El cabo que manda hoy en la fiesta de los toros es Espartaco. Sale
Espartaco a la arena y con su férrea voluntad de agradar, sólo con eso,
se hace el amo. Pobre fiesta, sin generales ni capitanes, sin sargentos
siquiera. Una fiesta que tuvo de todo, hasta papas; un Papa Negro y un
Faraón también, en el colmo del lujo; había allí de todo, para dar y
tomar: reyes, príncipes, dictadores, mariscales con mando en plaza, y a
uno que destacaba por lo recio, le designaron soldado romano. Cada cual
imponía su ley, que podía ser el valor, la técnica, el dominio, el arte o
la genialidad. Cada cual según su ley, siempre sobre el fundamento de
las tauromaquias clásicas, interpretándolas según capacidades y gustos, y
con toros.
Ahora a la pobre fiesta ni siquiera le hacen falta toros. Unos por
chicos, otros por inválidos, las corridas pueden celebrarse sin toros,
ayer por ejemplo. Tampoco le hacen falta tauromaquias clásicas.
Espartaco, mandón de la torería actual ayer de nuevo, tiró de un quinto
toro aplomadísimo, le corrió la mano al boyante segundo, pegó muchos
pases, y sin embargo las esencias de la tauromaquia se le quedaron
olvidadas bajo el petate.
Espartaco no se cruzaba nunca con el toro, y aún fuera de cacho hacía
la tijera de las piernas al revés, muy atrás y muy escondida la que
debía estar delante; no presentaba la muleta plana sino oblicua; venía
el pase, lo daba largo, y al remate no había surgido ni el más remoto
destello de arte. Tampoco es que lo intentara. Espartaco, cabo de la
torería, va a lo suyo, que es resolver por la vía expeditiva el
compromiso, realizar la faena en producción seriada, comunicar con el
público, contagiarle su entusiasmo.
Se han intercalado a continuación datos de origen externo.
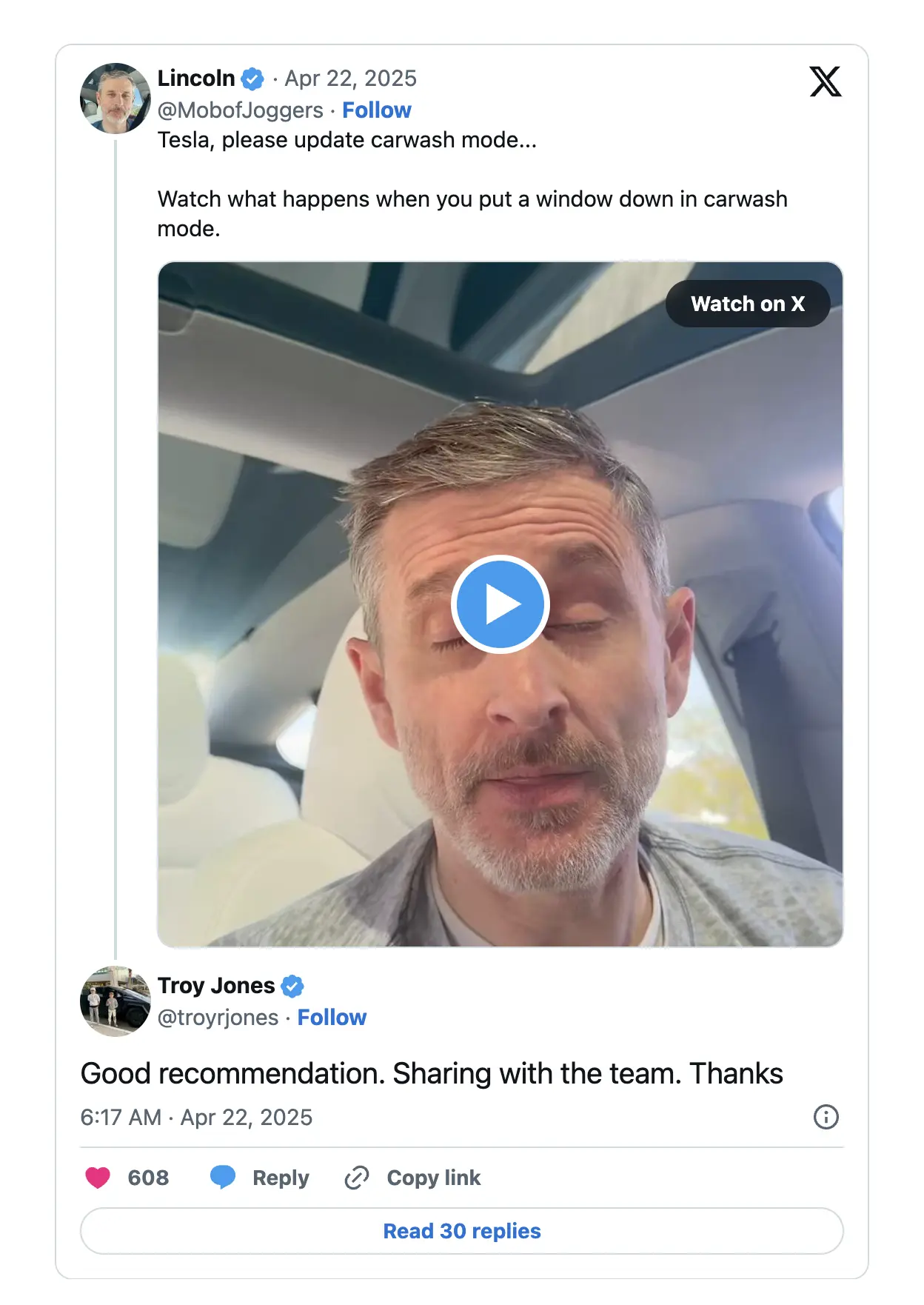Open Lincoln's profile avatar

click(x=115, y=98)
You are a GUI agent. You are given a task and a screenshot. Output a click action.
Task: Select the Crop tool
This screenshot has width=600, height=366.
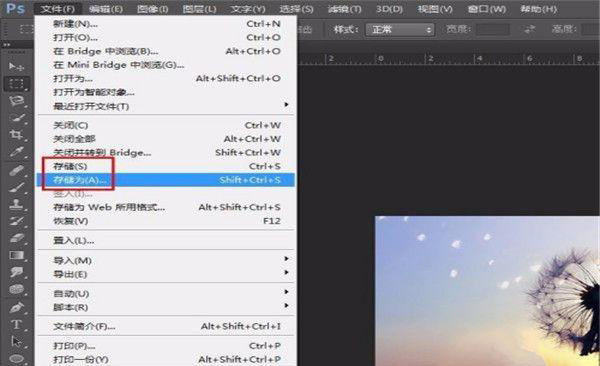(x=16, y=135)
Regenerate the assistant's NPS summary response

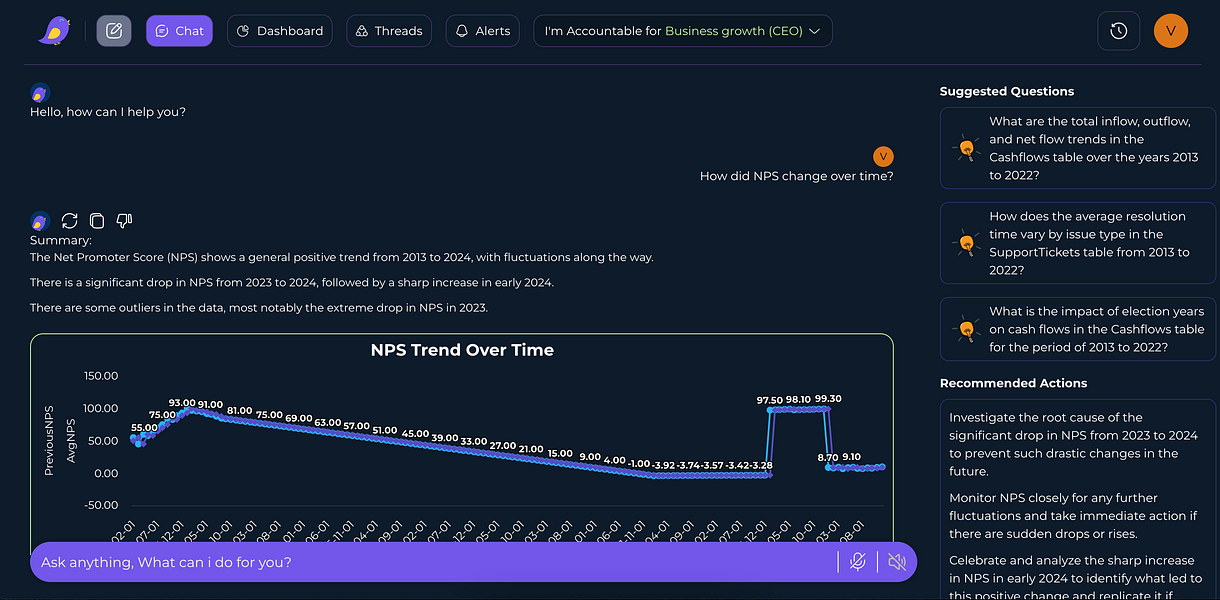[x=69, y=220]
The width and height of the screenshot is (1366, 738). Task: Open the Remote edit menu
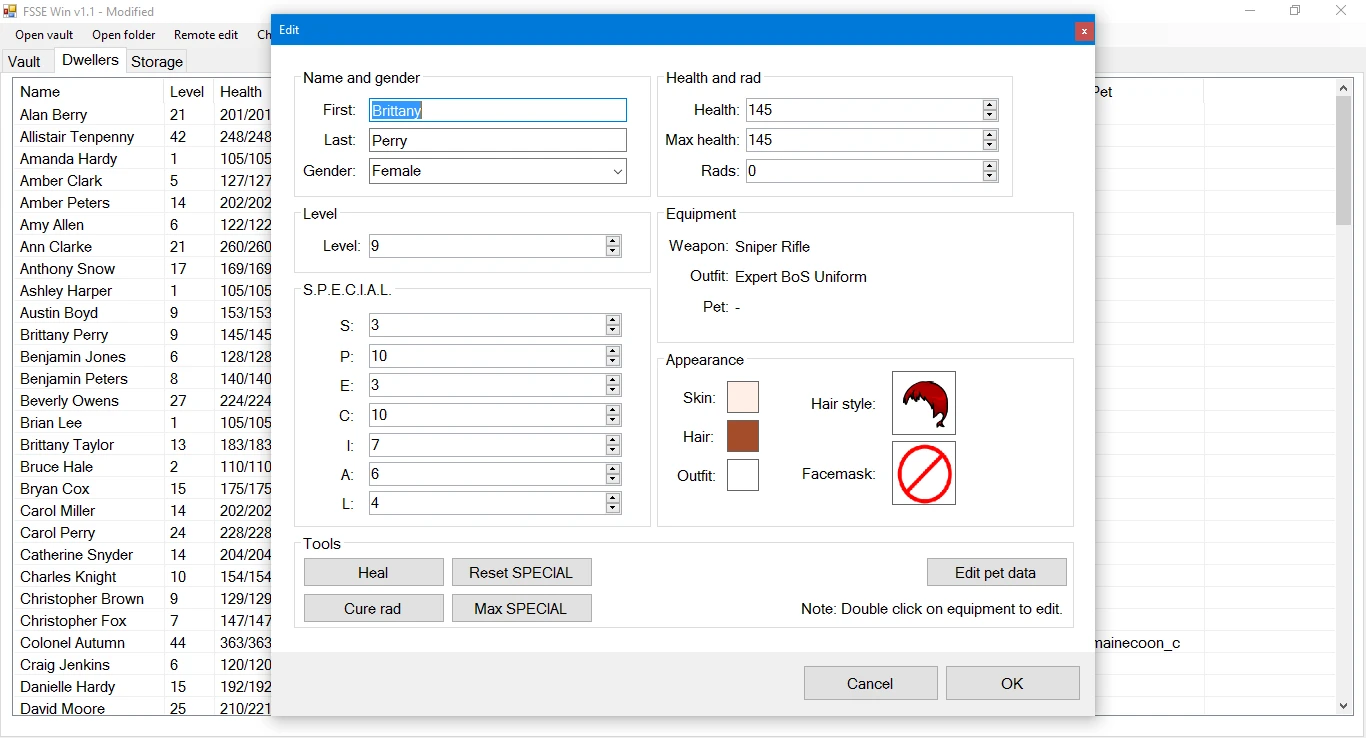tap(206, 35)
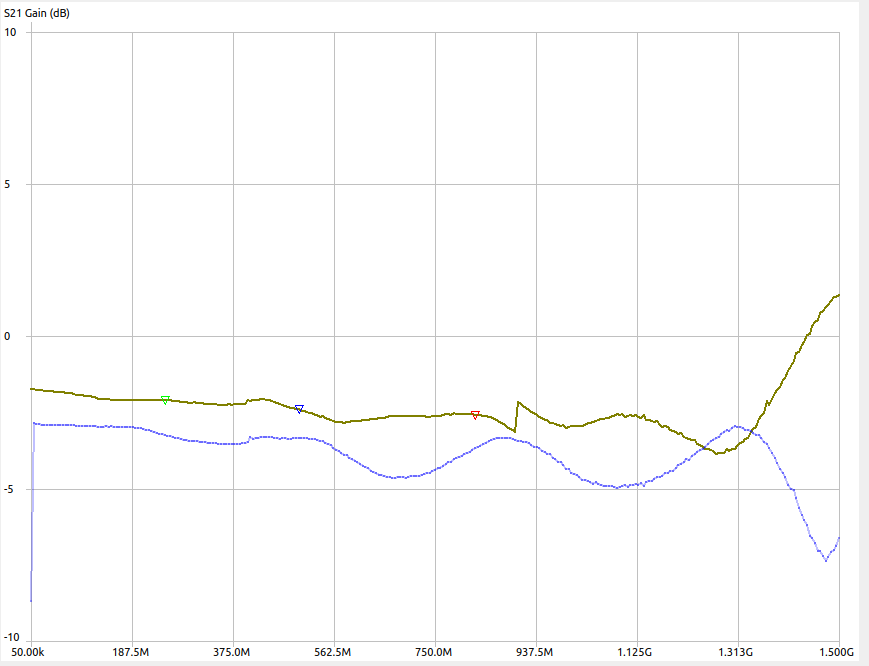
Task: Click the 10 label on the vertical axis
Action: (x=10, y=32)
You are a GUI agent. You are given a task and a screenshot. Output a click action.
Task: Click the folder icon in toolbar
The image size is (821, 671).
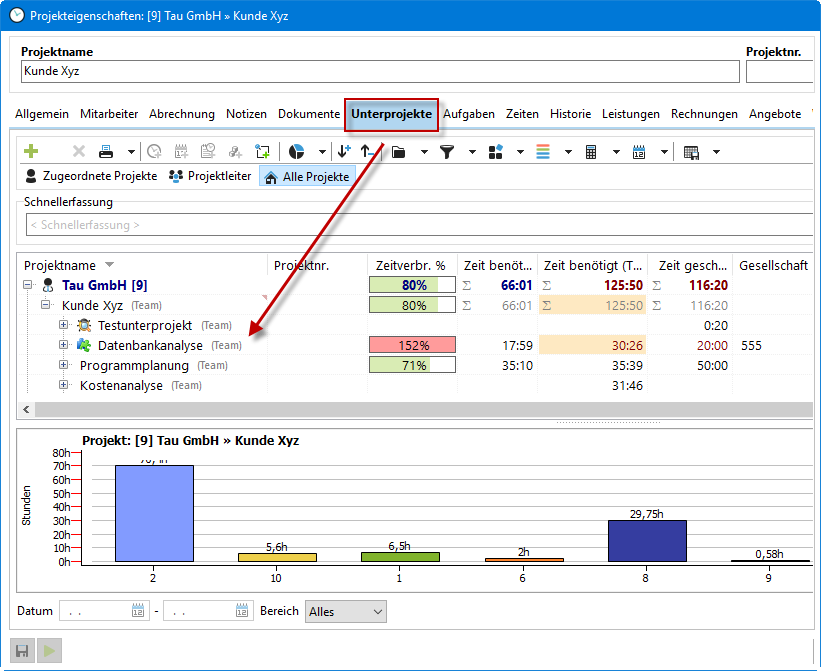pos(398,152)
Si con estas virtudes resulta el
mandón absoluto del toreo, la culpa es del propio toreo, que está así de
mediocre y vacío.
Al puesto del cabo Espartaco aspira Litri (cabo segundo), que
seguramente se cree con mejor derecho. Naturalmente tiene que
demostrarlo. Lo intentó ayer, gran oportunidad en campo de justas tan
singular como es la Maestranza en plena feria de Sevilla, aportando la
mejor voluntad y el máximo valor que atesora. Realmente, poco más
aportó., Pegaba codillero las veránicas -o las trapaceaba, como en el
sexto-, citaba de costadillo, los pitones del toro le sacudían la
muleta, reducía a la mitad o menos los tiempos de la suerte, y si había
que rectificar la embestida ceñida, pues rectificaba también. Y no pasó
nada. Puesto que si el toreo es ahora mediocre y vacío, la sola voluntad
de destacar basta, y le aplaudieron mucho por ello.
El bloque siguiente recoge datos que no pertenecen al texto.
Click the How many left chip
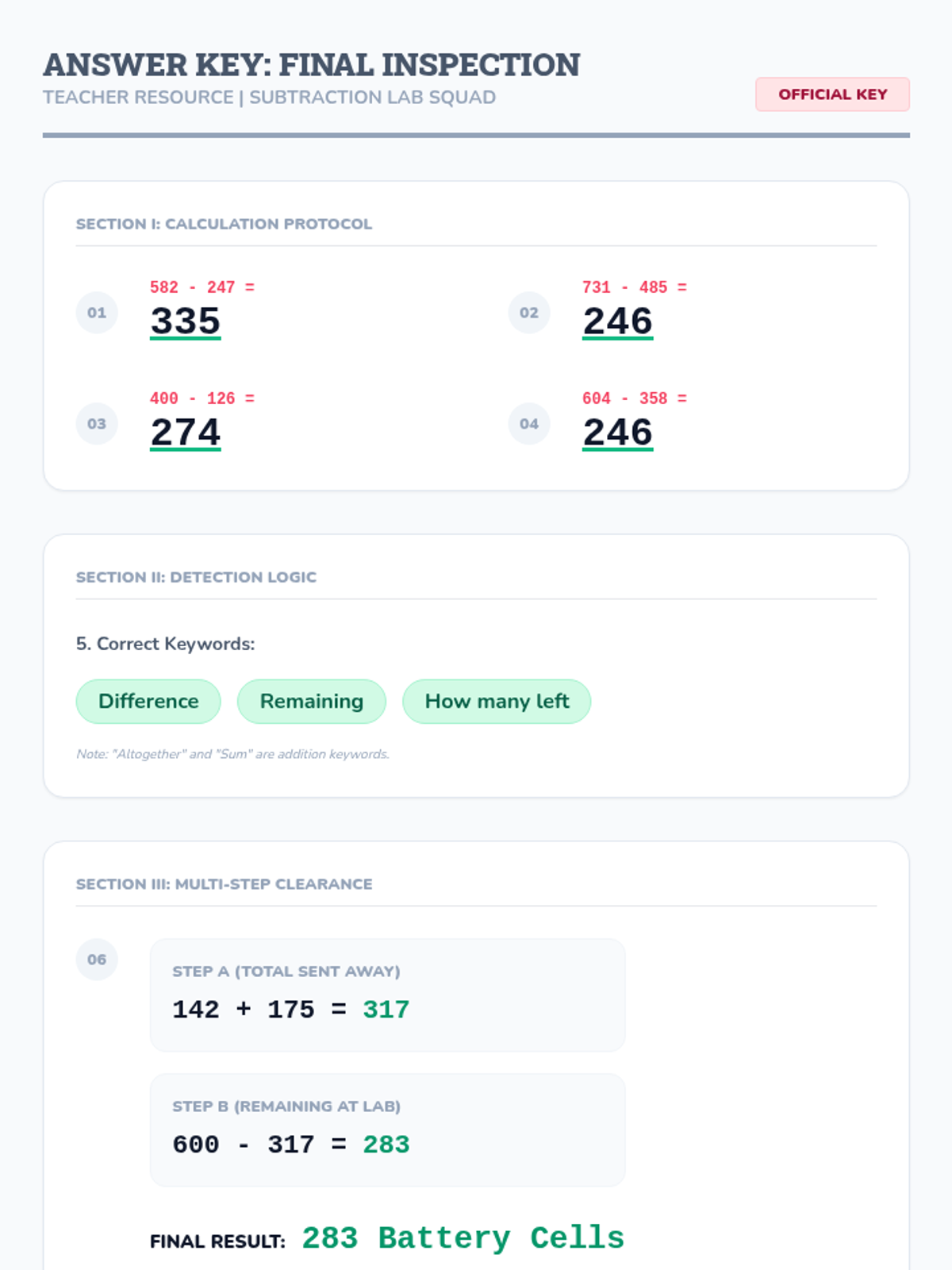The image size is (952, 1270). coord(497,702)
Entre los cabos había un faraón, y se notó en que les miraba por
encima del hombro a través de las lentillas. El faraón pisó solemne el
albero, correteó delante de un primer toro que le quería embestir,
abombó el pecho y adelantó la muleta delante de otro que no le quería
embestir en absoluto. De ninguna manera le quería embestir ese toro,
jamás entró en el universo de sus intenciones bovinas. Ahora bien,
advirtiendo que el faraón insistía en sus propósitos toricidas, le dio
la pataleta y se tiró de rodillas a sus faraónicos pies.
Desde la altura del tendido, a pesar de los prismáticos, era
imposible saber qué pensaban el cabo primero y el cabo segundo, pero fue
bueno comprobar que no les desmoralizó semejante ejemplo, sobre todo al
cabo primero, que tomó el mando y se ganó las aclamaciones del pueblo.
El faraón, en cambio, hubo de retirarse entre gritos a sus cuarteles de
invierno, donde podrá distraer las largas horas que emplee en el
merecido descanso por el esfuerzo realizado, contando batallitas.